__Complete the following__
• A. From the post about Godspeed's album release, quote word for word the part that opens with the words containing "I very much" and closes with "have ever read.".
• B. List every band the author names in their own paragraphs of the post about Godspeed's album release, not counting the quoted label statement.

__Passage provided__
I very much suspect Godspeed have set the standard for future album releases. For bands the album launch before the official release date had already become the norm and for some even the first few dates of a tour but now the stakes have been raised. Godspeed will play a full two week US tour and the day after the tour finishes shops will be allowed to sell their album. Their label Constellation has sold so many it has run out of stock.
Many thousands of fans will not visit a record shop to buy the album that much is clear which makes the label’s statement even stranger. This is possibly the best worded statement of support for independent record shops I have ever read.
LP PRE-ORDERS IN OUR WEB STORE ARE NOW SUSPENDED.
Please check back on our site over the next couple of days for further developments.
Meantime…
We apologise for any inconvenience. We sincerely and strongly encourage you to support independent music retailers by buying the album when it is in stores or appears on other mail-order sites. Constellaton and GYBE care deeply about keeping indie record shops alive and viable – please support them by requesting/reserving the album, or if you do not live anywhere near a good indie store, check out the many stores that do also have online shops
If for instance Belle and Sebastian or Mogwai (our two biggest ever selling Scottish bands) adopted this strategy for their next album it would have a huge impact on Avalanche sales. Whatever it may say in the statement above what this strategy does do is make indie record shops less viable.
Whether artists should try to make as much as they can from a release for themselves and whether profitable labels should try to maximise those profits are discussions for a different time. Artists and labels’ situations vary dramatically but one thing is for sure. Many of those artists with established fan bases achieved them with the support of shops and many newer artists for all the wonders of social media would benefit even today from the support of shops. As Record Store Day has proved the support for shops much of the time could best be described as disingenuous.

__Information provided__
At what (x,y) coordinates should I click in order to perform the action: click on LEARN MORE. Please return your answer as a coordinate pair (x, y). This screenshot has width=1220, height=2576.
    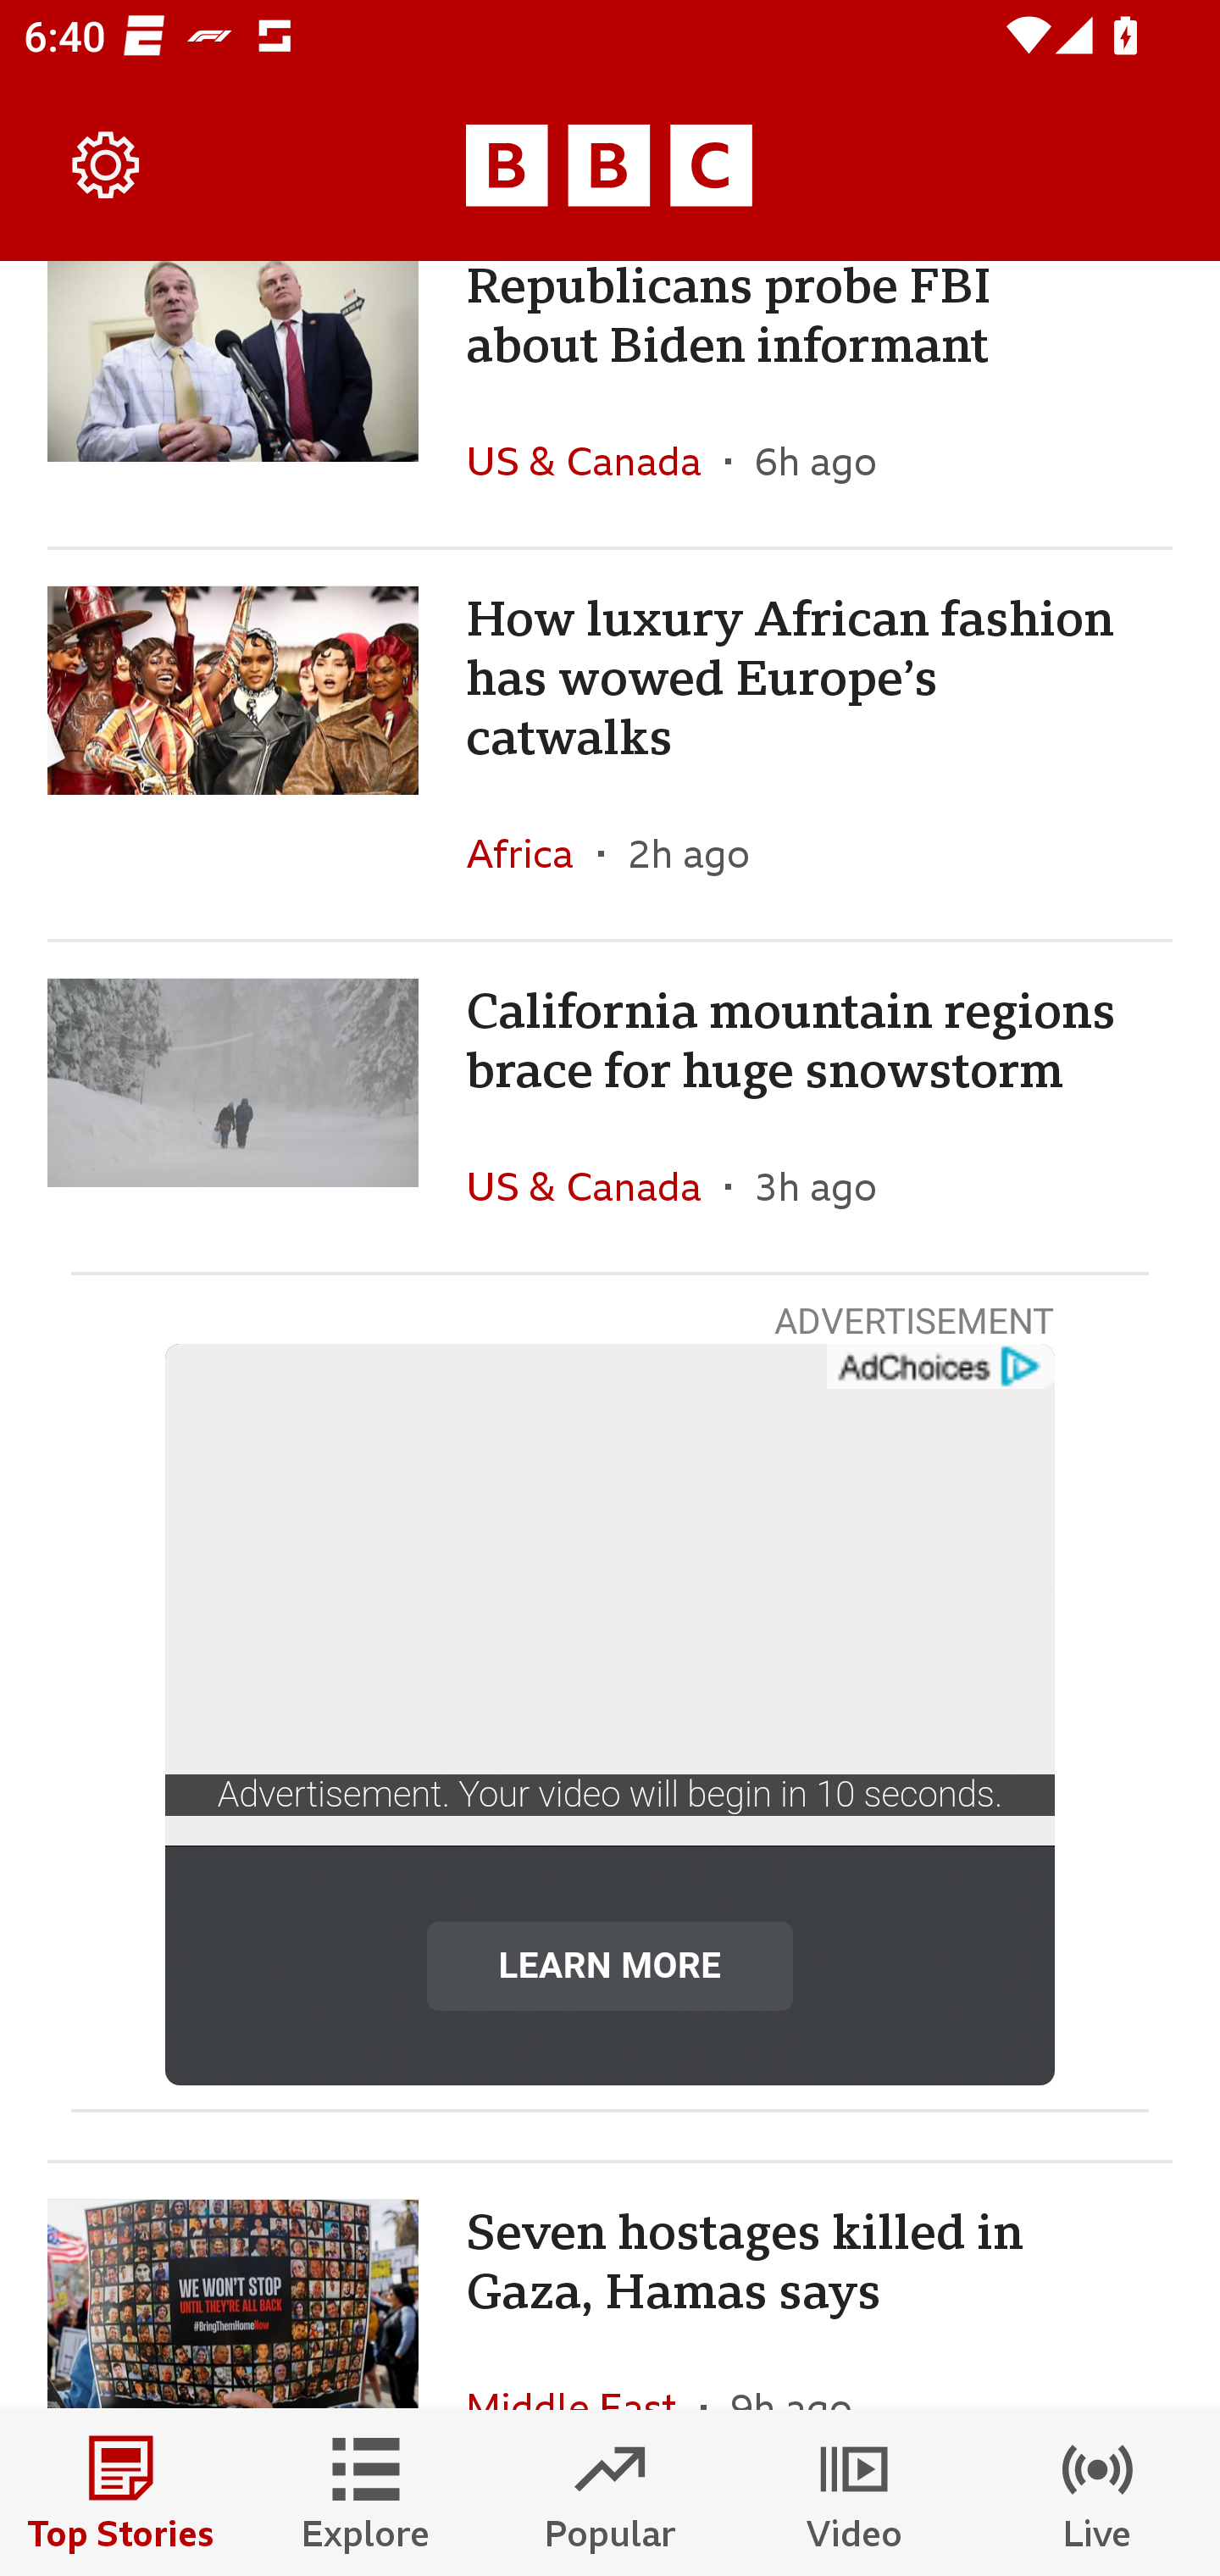
    Looking at the image, I should click on (610, 1965).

__Answers to the exercises__
• A.
I very much suspect Godspeed have set the standard for future album releases. For bands the album launch before the official release date had already become the norm and for some even the first few dates of a tour but now the stakes have been raised. Godspeed will play a full two week US tour and the day after the tour finishes shops will be allowed to sell their album. Their label Constellation has sold so many it has run out of stock.
Many thousands of fans will not visit a record shop to buy the album that much is clear which makes the label’s statement even stranger. This is possibly the best worded statement of support for independent record shops I have ever read.

• B.
Godspeed
Belle and Sebastian
Mogwai